Insofern war es schön zu sehen, dass beim Festakt neben der Bürgermeisterin von St. Helens, Lynn Clarke, dem Leader of the St. Helens Borough Council, David Baines, mitsamt einer großen Delegation und zahlreichen Stadträtinnen und Stadträten sowie Vertreterinnen und Vertretern aus Politik und Wirtschaft auch Mitglieder des Stuttgarter Jugendrats und dem britischen Pendant, dem Youth Council of St. Helens, vertreten waren. Für die musikalische Begleitung zeichneten Schülerinnen und Schüler des Ferdinand-Porsche- Gymnasiums sowie des Cowely International College aus St. Helen verantwortlich.
Einweihung des St. Helens Platzes
Der Festakt anlässlich des 75-jährigen Bestehens der Städtepartnerschaft mit St. Helens bildete den Auftakt eines ganzen Reigens an Jubiläumsveranstaltungen. Dazu gehörte die Einweihung des künftig mitten im Neckarpark gelegenen St. Helens Platzes. Auch wenn die Bedeutung des Ortes, dessen Umfeld sich ebenfalls noch im Aufbau befindet, von Bürgermeisterin Isabel Fezer noch betont werden muss. „Das ist ein besonderer und wichtiger Platz“, sagt sie zu den Delegationsteilnehmern. Auch wenn es noch ein wenig der Fantasie bedürfe, um das schon heute zu sehen. Wobei eine Lesart auch die sein kann, dass der Platz, direkt an der Promenade im Quartier gelegen mit schöner Aussicht auf die Grabkapelle, „eine große Zukunft vor sich hat“, wie Fezer erläutert. Darin dürften sich Platz und Partnerschaft ähneln. Nach 75 Jahren sind die Bande zwischen Stuttgart und St. Helens so eng, dass es einem um die Zukunft der gelebten Freundschaft nicht bange sein muss.

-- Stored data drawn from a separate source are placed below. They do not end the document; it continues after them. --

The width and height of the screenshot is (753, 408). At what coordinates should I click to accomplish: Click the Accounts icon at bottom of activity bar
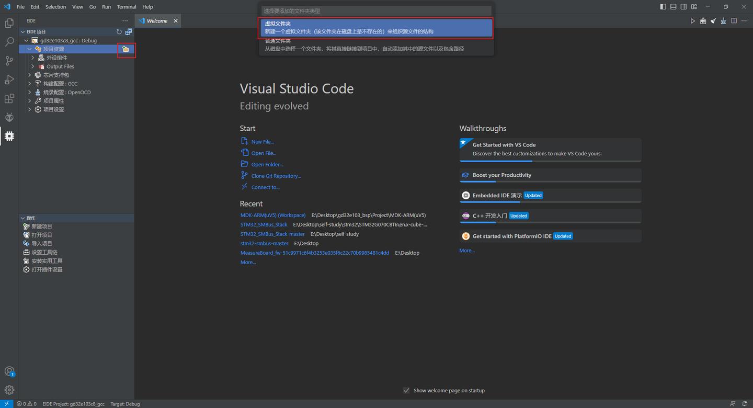(x=9, y=371)
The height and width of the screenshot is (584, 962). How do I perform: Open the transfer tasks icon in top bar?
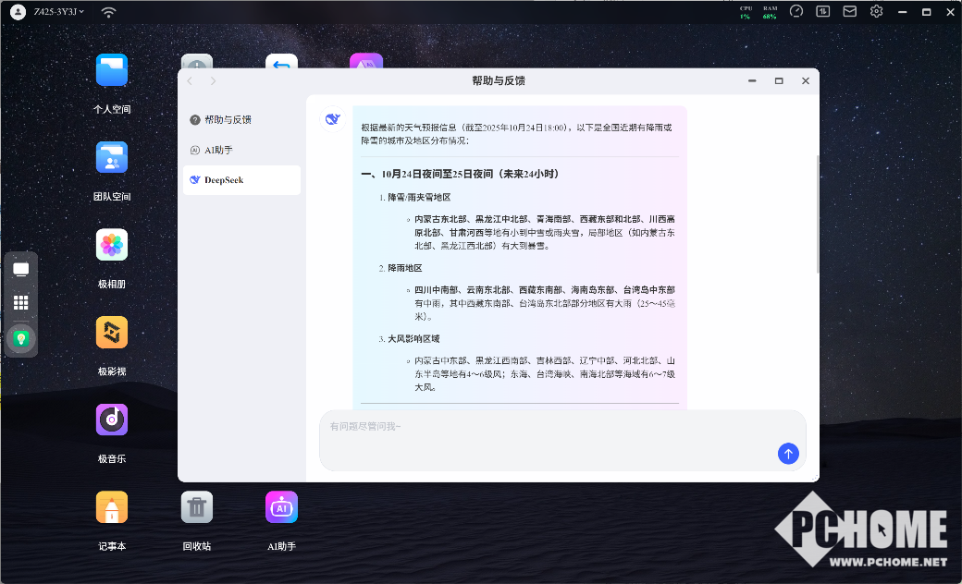tap(822, 12)
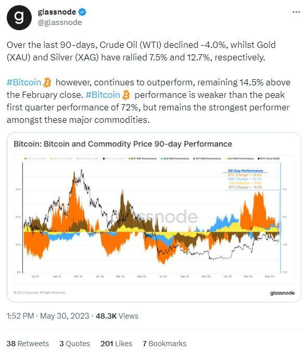The image size is (307, 354).
Task: Toggle WTI 90D Performance legend entry
Action: tap(207, 159)
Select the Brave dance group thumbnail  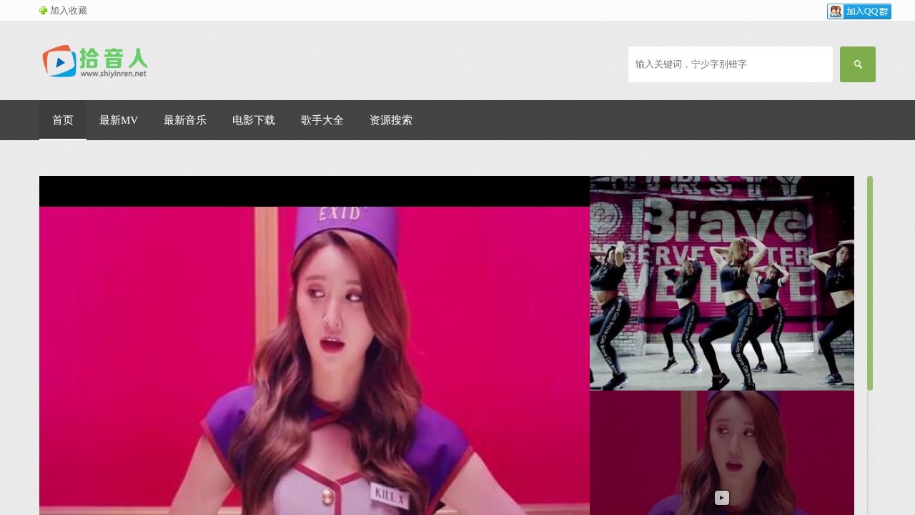(x=722, y=283)
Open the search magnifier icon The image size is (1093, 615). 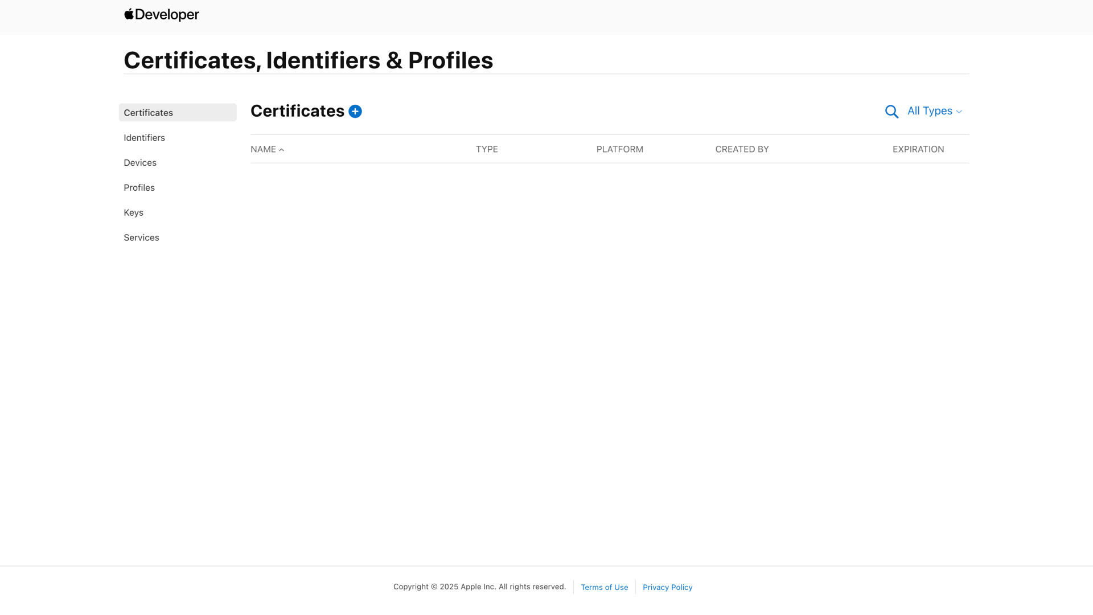pyautogui.click(x=891, y=112)
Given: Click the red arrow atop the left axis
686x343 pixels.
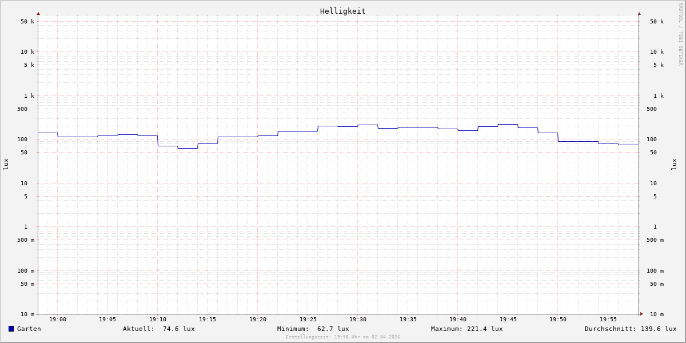Looking at the screenshot, I should [x=38, y=13].
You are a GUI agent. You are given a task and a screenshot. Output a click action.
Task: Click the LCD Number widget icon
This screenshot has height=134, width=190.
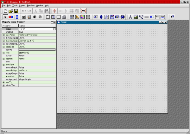tap(141, 17)
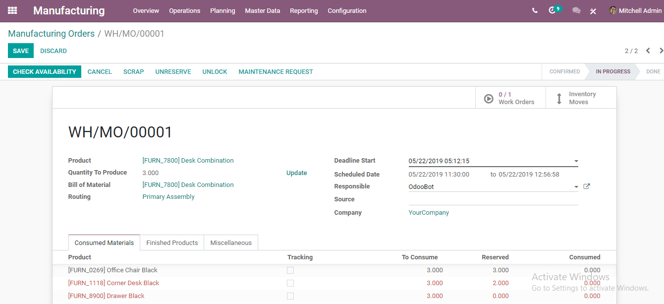Go to previous record arrow
This screenshot has width=664, height=304.
click(648, 51)
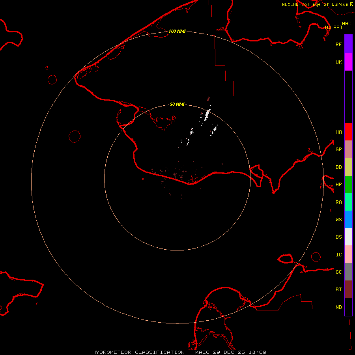Select the blue WS wet snow swatch
355x355 pixels.
[348, 219]
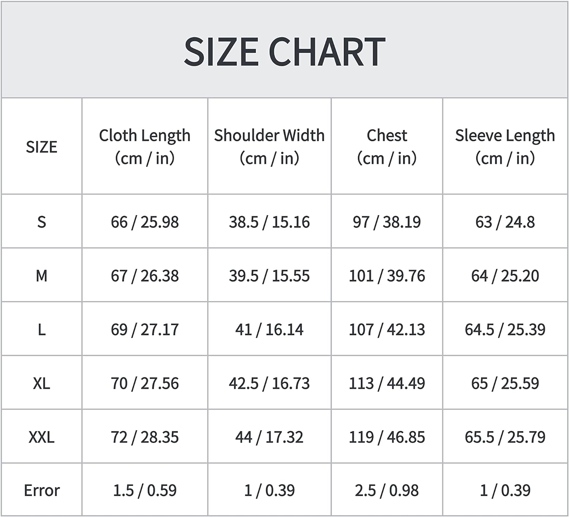Select the Chest column header

coord(387,147)
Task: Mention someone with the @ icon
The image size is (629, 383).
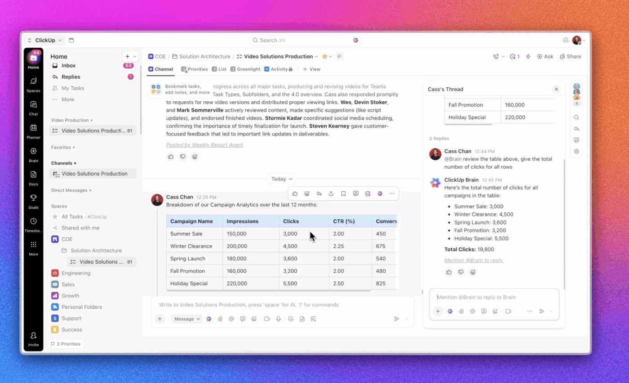Action: (x=231, y=319)
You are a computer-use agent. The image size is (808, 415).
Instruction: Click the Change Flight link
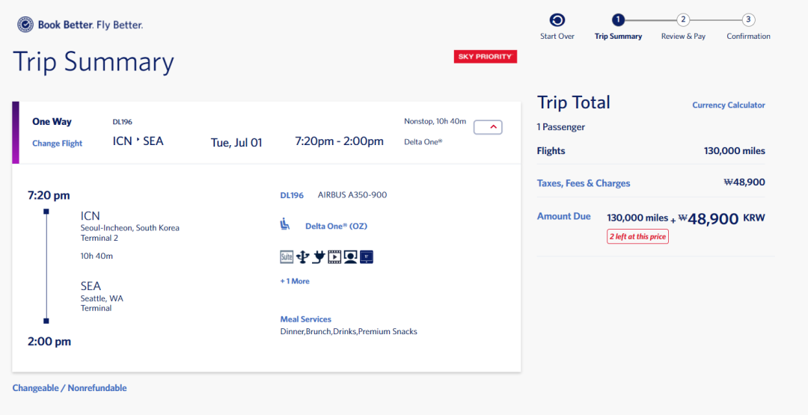coord(57,144)
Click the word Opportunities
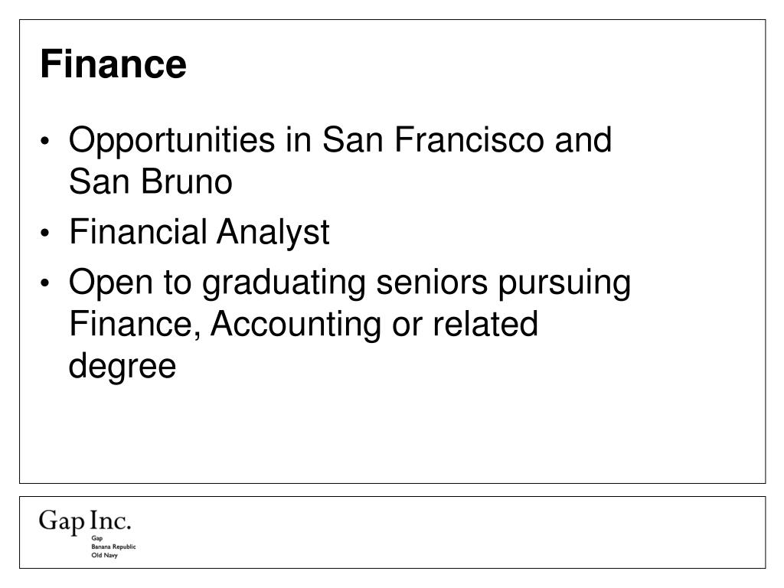Screen dimensions: 784x588 [172, 141]
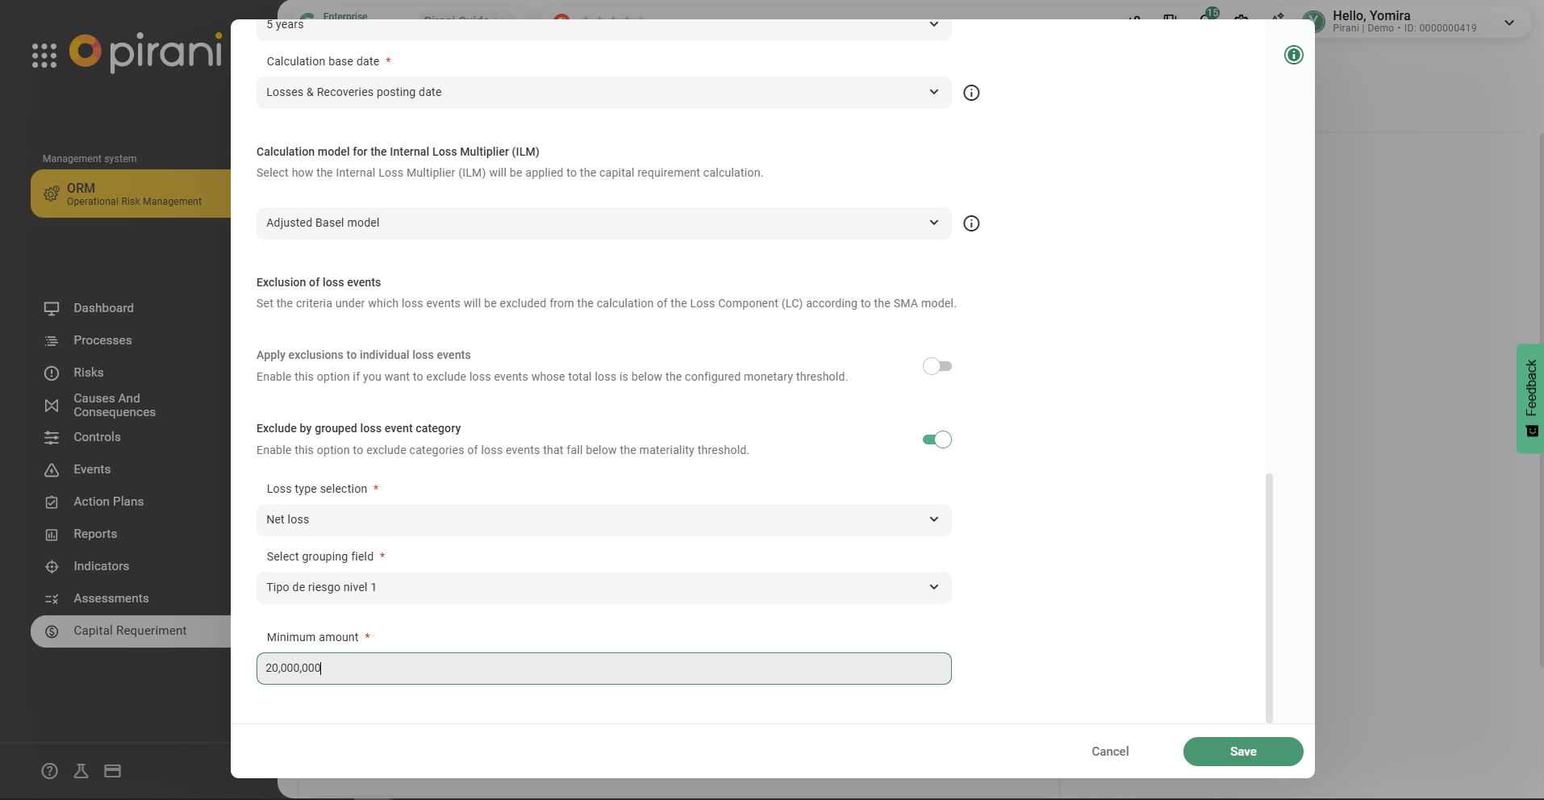Click the ORM gear icon in sidebar
The width and height of the screenshot is (1544, 800).
[52, 194]
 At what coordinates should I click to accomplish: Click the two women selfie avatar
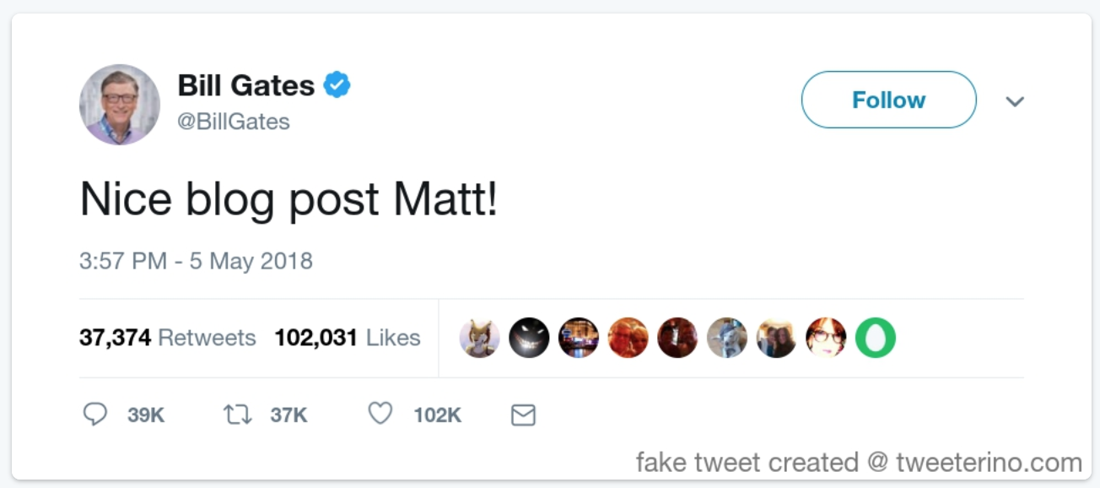(x=776, y=339)
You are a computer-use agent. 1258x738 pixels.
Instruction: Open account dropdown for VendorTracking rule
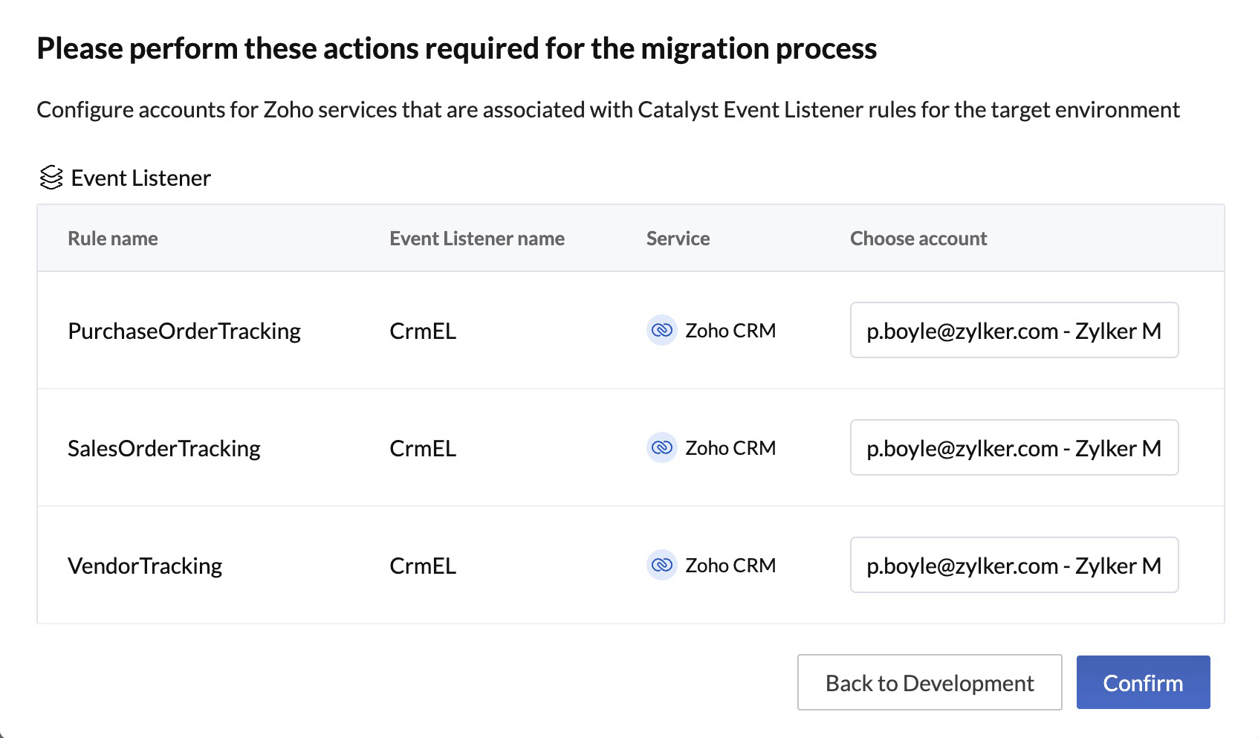pyautogui.click(x=1014, y=565)
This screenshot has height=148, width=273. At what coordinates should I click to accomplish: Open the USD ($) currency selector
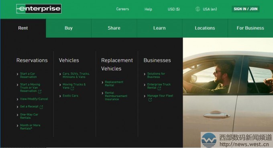click(x=174, y=9)
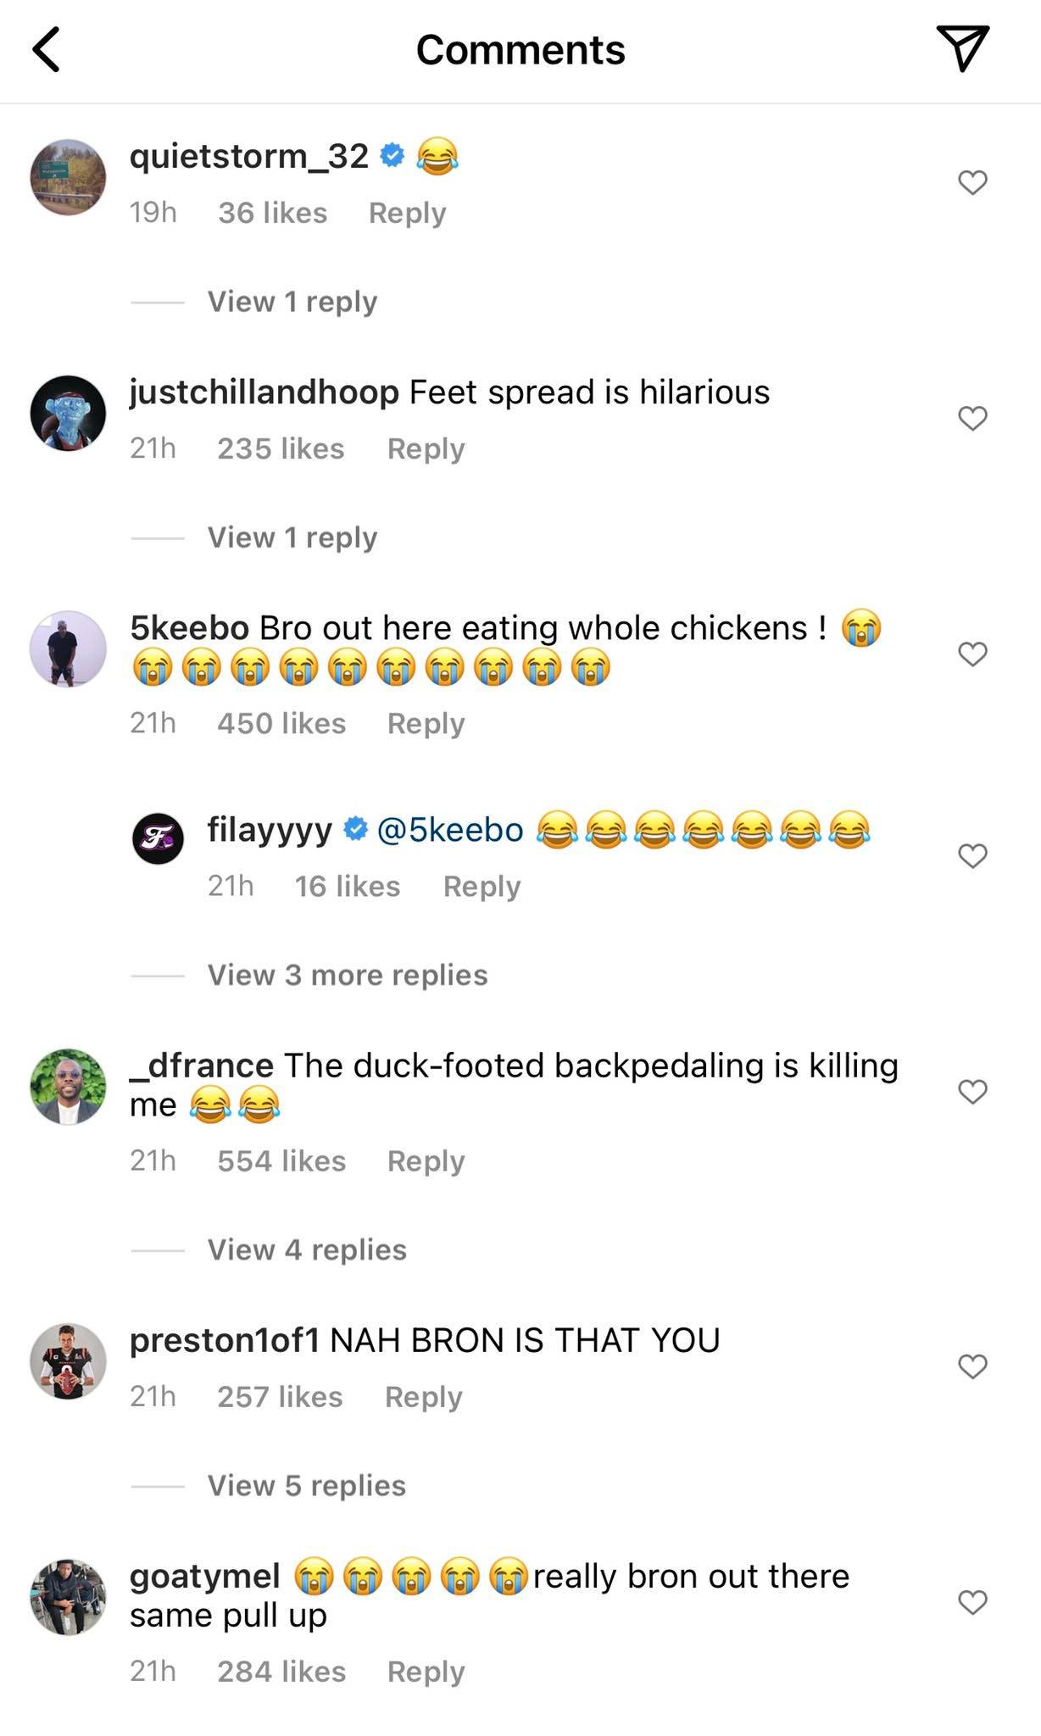Like quietstorm_32's comment
This screenshot has width=1041, height=1736.
(x=972, y=182)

Welche Richtung der Neckarpark einschlagen soll, haben die Gäste bei einer anschließenden Führung mit Stadtplanern erfahren. Von dort ging es zur Eröffnung des Cannstatter Wasens, wo David Baines zum Fassanstich mit auf der Bühne stand. Am Abend konnten die Gäste aus der 100 000-Einwohner-Metropole im Nordwesten Englands mitfiebern und mitfeiern beim Heimspiel des VfB Stuttgart.
Eintrag ins Goldene Buch der Stadt
Am darauffolgenden Samstag hat es ein Zusammentreffen der ganz besonderen Art gegeben, als die Delegation aus England, angeführt vom Leader of the St. Helens Borough Council, David Baines, und Mayor Lynn Clarke um 11.30 Uhr den Stuttgarter Fernsehturm erreichten. Dort konnten sie auf einem großformatigen Bild sehen, wie Queen Elisabeth sich am 24. Mai 1965 in das Goldene Buch der Stadt eingetragen hat. An diesem historischen Ort also haben nun Lynn Clarke und David Baines ebenfalls ihre Unterschriften im besondere Gästebuch der Stadt hinterlassen.
Oberbürgermeister Frank Nopper betonte, die Städtepartnerschaft mit St. Helens sei „herzlich und eng, sie wird von den Bürgerinnen und Bürgern getragen. Wir sind den Oberbürgermeistern Walter Marshall und Arnulf Klett dankbar, dass sie damals, vor 75 Jahren, den Grundstein für unsere jahrzehntelange Freundschaft legten“.